The M/M/S label follows Kendall's notation: the first M means Markovian (Poisson) arrivals, the second M means Markovian (exponential) service times, and S is the number of parallel servers. The model assumes one shared queue feeding all s servers, infinite waiting room, and a first-come first-served discipline. It is the most widely used multi-server model in operations research, applicable to call centers, banks, clinics, and network nodes.

Why must server utilization ρ be strictly less than 1 for the M/M/S calculator to produce valid results?

When ρ = λ/(sμ) reaches or exceeds 1, the total arrival rate matches or surpasses combined service capacity, so the queue grows indefinitely and never stabilizes. All Erlang C formulas — P₀, L_q, W_q — assume the system has reached statistical equilibrium, which only exists when ρ < 1. For instance, if λ=25 calls/hr and sμ=24 calls/hr, the queue balloons without limit and no finite average wait time exists. Reducing λ or adding a server restores stability.

How does adding one more server change the average wait time in an M/M/S queue?

Adding one server reduces wait time nonlinearly, with the largest gains occurring near saturation. In a 4-server system with λ=20 and μ=6 (ρ≈0.833), the mean queue length L_q≈3.29, giving a wait of about 9.9 minutes. Adding a fifth server drops ρ to 0.667 and L_q to approximately 0.65 — a fivefold reduction in queue length. This demonstrates why the M/M/S calculator is essential: intuition underestimates the dramatic benefit of one extra server near full utilization.

What is Little's Law and how does the queueing theory calculator apply it?

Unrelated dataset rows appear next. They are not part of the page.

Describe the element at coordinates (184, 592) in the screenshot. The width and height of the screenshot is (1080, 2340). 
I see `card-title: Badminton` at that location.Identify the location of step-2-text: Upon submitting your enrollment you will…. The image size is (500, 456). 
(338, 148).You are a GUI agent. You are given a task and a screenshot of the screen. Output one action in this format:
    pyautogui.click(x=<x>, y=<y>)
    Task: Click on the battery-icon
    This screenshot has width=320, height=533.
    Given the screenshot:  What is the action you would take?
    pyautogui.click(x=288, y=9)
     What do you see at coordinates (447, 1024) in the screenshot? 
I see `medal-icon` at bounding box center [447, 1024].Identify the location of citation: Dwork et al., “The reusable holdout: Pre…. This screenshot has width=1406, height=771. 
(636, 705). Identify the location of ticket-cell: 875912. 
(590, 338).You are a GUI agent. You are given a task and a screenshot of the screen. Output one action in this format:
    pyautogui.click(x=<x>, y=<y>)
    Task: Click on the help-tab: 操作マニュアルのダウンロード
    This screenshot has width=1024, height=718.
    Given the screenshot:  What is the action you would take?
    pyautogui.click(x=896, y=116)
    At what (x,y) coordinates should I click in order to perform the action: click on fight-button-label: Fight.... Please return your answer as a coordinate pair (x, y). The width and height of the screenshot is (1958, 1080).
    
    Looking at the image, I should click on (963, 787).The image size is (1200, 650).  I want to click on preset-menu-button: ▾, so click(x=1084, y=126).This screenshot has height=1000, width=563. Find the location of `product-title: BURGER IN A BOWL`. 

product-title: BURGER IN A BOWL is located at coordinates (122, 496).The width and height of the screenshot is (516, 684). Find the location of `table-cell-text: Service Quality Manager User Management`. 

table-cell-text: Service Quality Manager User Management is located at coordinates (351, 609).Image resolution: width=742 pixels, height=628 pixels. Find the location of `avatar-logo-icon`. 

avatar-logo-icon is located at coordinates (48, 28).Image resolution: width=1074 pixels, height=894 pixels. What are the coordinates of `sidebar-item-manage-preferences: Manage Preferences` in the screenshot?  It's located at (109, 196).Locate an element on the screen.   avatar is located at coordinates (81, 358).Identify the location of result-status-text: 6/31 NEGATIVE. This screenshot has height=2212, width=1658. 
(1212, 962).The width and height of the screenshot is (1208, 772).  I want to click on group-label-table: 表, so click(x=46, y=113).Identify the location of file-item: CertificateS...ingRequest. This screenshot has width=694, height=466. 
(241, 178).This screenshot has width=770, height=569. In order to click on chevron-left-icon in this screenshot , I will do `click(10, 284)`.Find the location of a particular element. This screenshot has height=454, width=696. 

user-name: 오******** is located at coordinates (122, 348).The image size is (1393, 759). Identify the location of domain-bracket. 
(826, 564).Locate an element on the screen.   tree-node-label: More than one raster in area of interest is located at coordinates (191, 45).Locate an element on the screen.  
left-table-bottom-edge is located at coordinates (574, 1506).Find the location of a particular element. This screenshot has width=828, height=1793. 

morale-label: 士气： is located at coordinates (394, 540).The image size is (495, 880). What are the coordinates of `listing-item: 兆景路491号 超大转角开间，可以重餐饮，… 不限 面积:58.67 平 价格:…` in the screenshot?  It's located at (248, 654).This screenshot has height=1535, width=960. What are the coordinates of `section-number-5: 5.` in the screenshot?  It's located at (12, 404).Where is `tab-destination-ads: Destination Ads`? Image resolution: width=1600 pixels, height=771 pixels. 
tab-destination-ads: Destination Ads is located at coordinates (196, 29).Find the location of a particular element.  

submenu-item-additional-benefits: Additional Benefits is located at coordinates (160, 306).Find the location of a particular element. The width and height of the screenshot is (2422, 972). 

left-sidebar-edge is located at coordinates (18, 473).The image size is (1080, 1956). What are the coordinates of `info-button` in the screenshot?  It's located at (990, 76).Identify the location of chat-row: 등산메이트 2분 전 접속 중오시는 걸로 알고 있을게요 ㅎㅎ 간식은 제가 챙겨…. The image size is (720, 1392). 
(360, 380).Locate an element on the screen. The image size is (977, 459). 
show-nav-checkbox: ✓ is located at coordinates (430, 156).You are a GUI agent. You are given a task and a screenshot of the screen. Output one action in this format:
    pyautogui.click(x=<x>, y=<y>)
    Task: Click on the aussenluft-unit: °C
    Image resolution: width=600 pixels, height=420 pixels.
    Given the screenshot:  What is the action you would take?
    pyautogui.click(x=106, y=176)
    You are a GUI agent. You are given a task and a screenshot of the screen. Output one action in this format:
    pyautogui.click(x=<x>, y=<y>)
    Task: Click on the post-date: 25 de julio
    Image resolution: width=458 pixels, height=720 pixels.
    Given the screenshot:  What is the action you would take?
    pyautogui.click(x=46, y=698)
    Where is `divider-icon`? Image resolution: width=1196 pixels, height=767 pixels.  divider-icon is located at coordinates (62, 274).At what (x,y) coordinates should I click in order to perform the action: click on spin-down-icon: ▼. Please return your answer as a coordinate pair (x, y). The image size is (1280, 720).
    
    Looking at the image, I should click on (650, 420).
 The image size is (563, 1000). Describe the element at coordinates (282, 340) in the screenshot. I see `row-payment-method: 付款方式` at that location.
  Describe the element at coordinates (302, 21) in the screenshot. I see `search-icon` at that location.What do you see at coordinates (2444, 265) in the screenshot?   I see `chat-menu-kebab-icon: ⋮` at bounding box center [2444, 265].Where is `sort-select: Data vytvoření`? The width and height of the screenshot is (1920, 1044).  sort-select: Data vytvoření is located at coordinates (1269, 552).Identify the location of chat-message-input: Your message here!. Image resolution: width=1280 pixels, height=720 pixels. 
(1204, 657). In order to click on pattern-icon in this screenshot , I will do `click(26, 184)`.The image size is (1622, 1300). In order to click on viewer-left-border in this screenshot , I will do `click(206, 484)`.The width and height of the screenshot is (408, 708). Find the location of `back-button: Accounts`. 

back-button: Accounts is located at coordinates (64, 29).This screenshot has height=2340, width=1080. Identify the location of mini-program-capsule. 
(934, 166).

Little's Law states that in any stable queuing system, the long-run average number of customers L equals the arrival rate λ multiplied by the average time W each customer spends in the system: L = λW. This relationship holds regardless of arrival distribution or service discipline. The M/M/S calculator applies it twice: first to convert queue length L_q into waiting time W_q = L_q/λ, and second to compute total system population L = λW from total sojourn time W = W_q + 1/μ, providing a consistent and verifiable set of steady-state metrics.

What is the difference between W_q and W in the M/M/S queueing model?

W_q is the average time a customer spends waiting in queue before a server becomes free, while W is the total average time in the system including both queueing and service. The relationship is W = W_q + 1/μ, where 1/μ is mean service duration. For example, with W_q≈9.9 minutes and service averaging 10 minutes (μ=6/hr), W≈19.9 minutes total. Service-level agreements typically target W_q specifically, since that component represents avoidable delay caused directly by insufficient server capacity.

When does the M/M/S model not apply, and what alternative models should be considered?

The M/M/S model requires Poisson arrivals, exponential service times, unlimited queue capacity, and homogeneous servers. It breaks down when service times follow a different distribution (use M/G/s or G/G/s), when the queue has a hard capacity limit (use M/M/s/K), when customers abandon after waiting too long (use M/M/s with balking or reneging extensions), or when arrivals are bursty and correlated (use batch-arrival or Markov-modulated models). For interconnected systems such as hospital patient pathways, Jackson network theory or discrete-event simulation tools provide more accurate predictions.